(MATERIAL SUPPLIED)
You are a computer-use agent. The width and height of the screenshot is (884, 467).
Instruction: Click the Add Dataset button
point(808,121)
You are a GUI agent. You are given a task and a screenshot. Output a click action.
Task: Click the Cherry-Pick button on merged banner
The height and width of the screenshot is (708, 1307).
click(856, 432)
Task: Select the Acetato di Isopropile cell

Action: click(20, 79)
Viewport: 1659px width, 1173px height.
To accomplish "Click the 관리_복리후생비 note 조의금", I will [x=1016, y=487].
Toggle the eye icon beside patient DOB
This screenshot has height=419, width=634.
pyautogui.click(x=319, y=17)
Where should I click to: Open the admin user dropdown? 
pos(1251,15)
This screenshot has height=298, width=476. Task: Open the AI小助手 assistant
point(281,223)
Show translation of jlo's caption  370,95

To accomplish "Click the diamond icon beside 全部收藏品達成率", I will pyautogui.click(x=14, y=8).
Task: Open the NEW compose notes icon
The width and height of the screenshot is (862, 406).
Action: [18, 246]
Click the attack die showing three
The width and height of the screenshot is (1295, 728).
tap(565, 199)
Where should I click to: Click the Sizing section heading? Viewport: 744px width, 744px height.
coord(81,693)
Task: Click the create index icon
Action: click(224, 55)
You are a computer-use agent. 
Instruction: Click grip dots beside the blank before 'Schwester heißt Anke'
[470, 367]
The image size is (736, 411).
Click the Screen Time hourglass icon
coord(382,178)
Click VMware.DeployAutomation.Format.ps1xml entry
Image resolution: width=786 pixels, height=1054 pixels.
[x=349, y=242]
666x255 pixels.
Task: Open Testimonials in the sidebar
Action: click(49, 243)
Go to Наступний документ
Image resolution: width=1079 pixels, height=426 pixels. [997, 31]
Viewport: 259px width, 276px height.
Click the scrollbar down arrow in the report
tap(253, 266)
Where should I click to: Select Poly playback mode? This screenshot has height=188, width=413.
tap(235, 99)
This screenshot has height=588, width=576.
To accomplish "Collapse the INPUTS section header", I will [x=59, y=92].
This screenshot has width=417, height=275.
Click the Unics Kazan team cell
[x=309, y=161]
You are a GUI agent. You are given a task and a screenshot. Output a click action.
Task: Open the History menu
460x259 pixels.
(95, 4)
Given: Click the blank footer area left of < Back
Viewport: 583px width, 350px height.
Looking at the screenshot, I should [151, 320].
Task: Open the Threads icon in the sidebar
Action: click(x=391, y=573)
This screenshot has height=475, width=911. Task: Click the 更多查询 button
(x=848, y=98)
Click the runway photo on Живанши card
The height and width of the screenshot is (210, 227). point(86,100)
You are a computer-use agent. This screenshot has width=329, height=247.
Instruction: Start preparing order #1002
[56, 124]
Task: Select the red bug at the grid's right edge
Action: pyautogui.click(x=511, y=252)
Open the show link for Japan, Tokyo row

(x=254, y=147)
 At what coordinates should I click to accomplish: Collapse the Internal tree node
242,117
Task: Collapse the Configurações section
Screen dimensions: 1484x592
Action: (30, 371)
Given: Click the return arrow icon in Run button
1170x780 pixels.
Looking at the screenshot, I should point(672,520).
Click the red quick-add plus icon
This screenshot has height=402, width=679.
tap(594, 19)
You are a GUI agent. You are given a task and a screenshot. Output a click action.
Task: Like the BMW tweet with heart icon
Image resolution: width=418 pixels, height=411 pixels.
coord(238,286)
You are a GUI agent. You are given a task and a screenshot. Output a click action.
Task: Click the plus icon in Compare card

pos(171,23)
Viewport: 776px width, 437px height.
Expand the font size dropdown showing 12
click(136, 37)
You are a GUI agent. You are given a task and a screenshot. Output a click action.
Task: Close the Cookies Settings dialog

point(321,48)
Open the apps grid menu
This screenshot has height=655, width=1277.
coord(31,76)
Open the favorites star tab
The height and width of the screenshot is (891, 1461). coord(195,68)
(End MATERIAL SUPPLIED)
EXERCISE INSTRUCTIONS: Word for word, write out all of the entries again.

RESPONSE BELOW:
You are a computer-use agent. The width and height of the screenshot is (884, 467).
Instruction: Click the Add Dataset button
point(808,121)
You are a GUI agent. You are given a task and a screenshot. Output a click action.
Task: Click the Cherry-Pick button on merged banner
The height and width of the screenshot is (708, 1307).
click(856, 432)
Task: Select the Acetato di Isopropile cell

Action: click(20, 79)
Viewport: 1659px width, 1173px height.
To accomplish "Click the 관리_복리후생비 note 조의금", I will [x=1016, y=487].
Toggle the eye icon beside patient DOB
This screenshot has height=419, width=634.
pyautogui.click(x=319, y=17)
Where should I click to: Open the admin user dropdown? 
pos(1251,15)
This screenshot has height=298, width=476. Task: Open the AI小助手 assistant
point(281,223)
Show translation of jlo's caption  370,95

To accomplish "Click the diamond icon beside 全部收藏品達成率", I will pyautogui.click(x=14, y=8).
Task: Open the NEW compose notes icon
The width and height of the screenshot is (862, 406).
Action: [18, 246]
Click the attack die showing three
The width and height of the screenshot is (1295, 728).
tap(565, 199)
Where should I click to: Click the Sizing section heading? Viewport: 744px width, 744px height.
coord(81,693)
Task: Click the create index icon
Action: click(224, 55)
You are a computer-use agent. 
Instruction: Click grip dots beside the blank before 'Schwester heißt Anke'
[470, 367]
The image size is (736, 411).
Click the Screen Time hourglass icon
coord(382,178)
Click VMware.DeployAutomation.Format.ps1xml entry
Image resolution: width=786 pixels, height=1054 pixels.
[x=349, y=242]
666x255 pixels.
Task: Open Testimonials in the sidebar
Action: click(49, 243)
Go to Наступний документ
Image resolution: width=1079 pixels, height=426 pixels. [997, 31]
Viewport: 259px width, 276px height.
Click the scrollbar down arrow in the report
tap(253, 266)
Where should I click to: Select Poly playback mode? This screenshot has height=188, width=413.
tap(235, 99)
This screenshot has height=588, width=576.
To accomplish "Collapse the INPUTS section header", I will [x=59, y=92].
This screenshot has width=417, height=275.
Click the Unics Kazan team cell
[x=309, y=161]
You are a GUI agent. You are given a task and a screenshot. Output a click action.
Task: Open the History menu
460x259 pixels.
(95, 4)
Given: Click the blank footer area left of < Back
Viewport: 583px width, 350px height.
Looking at the screenshot, I should [151, 320].
Task: Open the Threads icon in the sidebar
Action: click(x=391, y=573)
This screenshot has height=475, width=911. Task: Click the 更多查询 button
(x=848, y=98)
Click the runway photo on Живанши card
The height and width of the screenshot is (210, 227). point(86,100)
You are a computer-use agent. This screenshot has width=329, height=247.
Instruction: Start preparing order #1002
[56, 124]
Task: Select the red bug at the grid's right edge
Action: pyautogui.click(x=511, y=252)
Open the show link for Japan, Tokyo row

(x=254, y=147)
 At what coordinates should I click to accomplish: Collapse the Internal tree node
242,117
Task: Collapse the Configurações section
Screen dimensions: 1484x592
Action: (30, 371)
Given: Click the return arrow icon in Run button
1170x780 pixels.
Looking at the screenshot, I should point(672,520).
Click the red quick-add plus icon
This screenshot has height=402, width=679.
tap(594, 19)
You are a GUI agent. You are given a task and a screenshot. Output a click action.
Task: Like the BMW tweet with heart icon
Image resolution: width=418 pixels, height=411 pixels.
coord(238,286)
You are a GUI agent. You are given a task and a screenshot. Output a click action.
Task: Click the plus icon in Compare card

pos(171,23)
Viewport: 776px width, 437px height.
Expand the font size dropdown showing 12
click(136, 37)
You are a GUI agent. You are given a task and a screenshot. Output a click action.
Task: Close the Cookies Settings dialog

point(321,48)
Open the apps grid menu
This screenshot has height=655, width=1277.
coord(31,76)
Open the favorites star tab
The height and width of the screenshot is (891, 1461). coord(195,68)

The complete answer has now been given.